++++ Given data

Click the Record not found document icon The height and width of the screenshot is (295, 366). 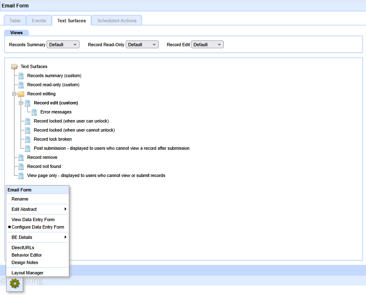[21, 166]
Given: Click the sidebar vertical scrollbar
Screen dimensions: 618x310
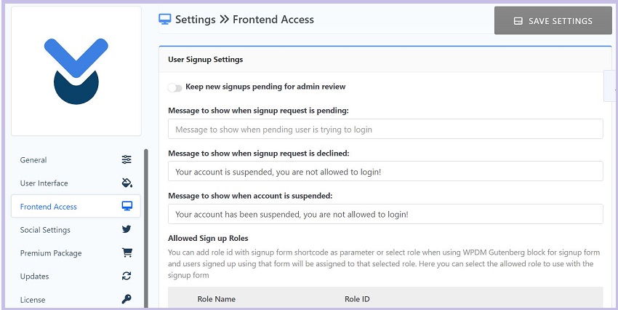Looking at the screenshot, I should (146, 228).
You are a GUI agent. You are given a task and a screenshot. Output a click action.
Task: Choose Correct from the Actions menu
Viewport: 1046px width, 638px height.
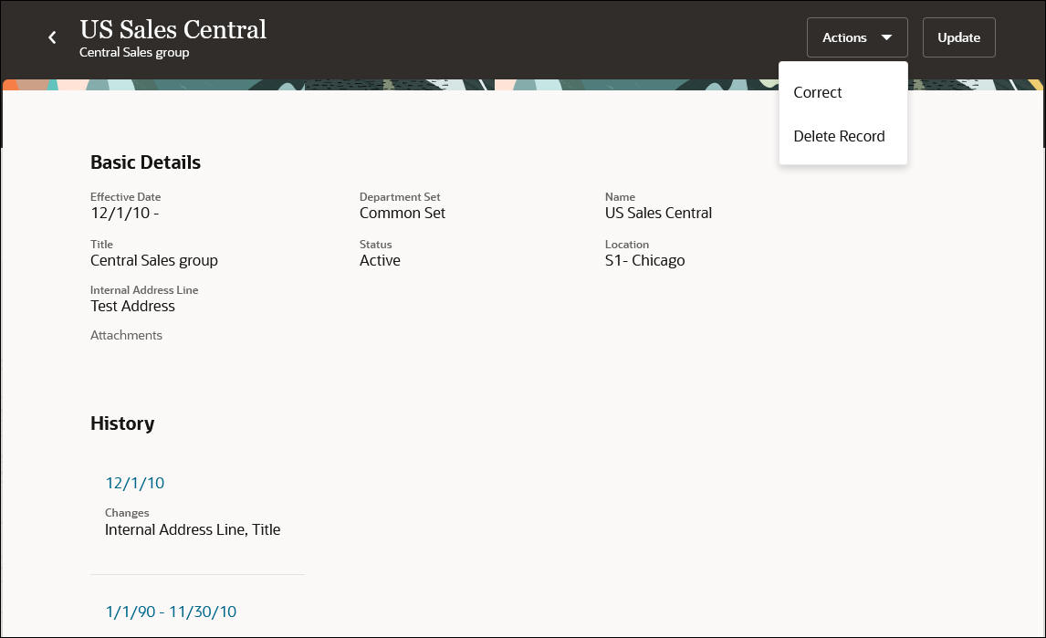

++++++++

Assignment
Please copy, exactly as written, the lines from the one that contains "Given: Click the sidebar vertical scrollbar" through the end of the records, both ends included. Do not include the pictures.

Answer for the task
Given: Click the sidebar vertical scrollbar
Screen dimensions: 618x310
Looking at the screenshot, I should (146, 228).
You are a GUI agent. You are given a task and a screenshot. Output a click action.
Task: Choose Correct from the Actions menu
Viewport: 1046px width, 638px height.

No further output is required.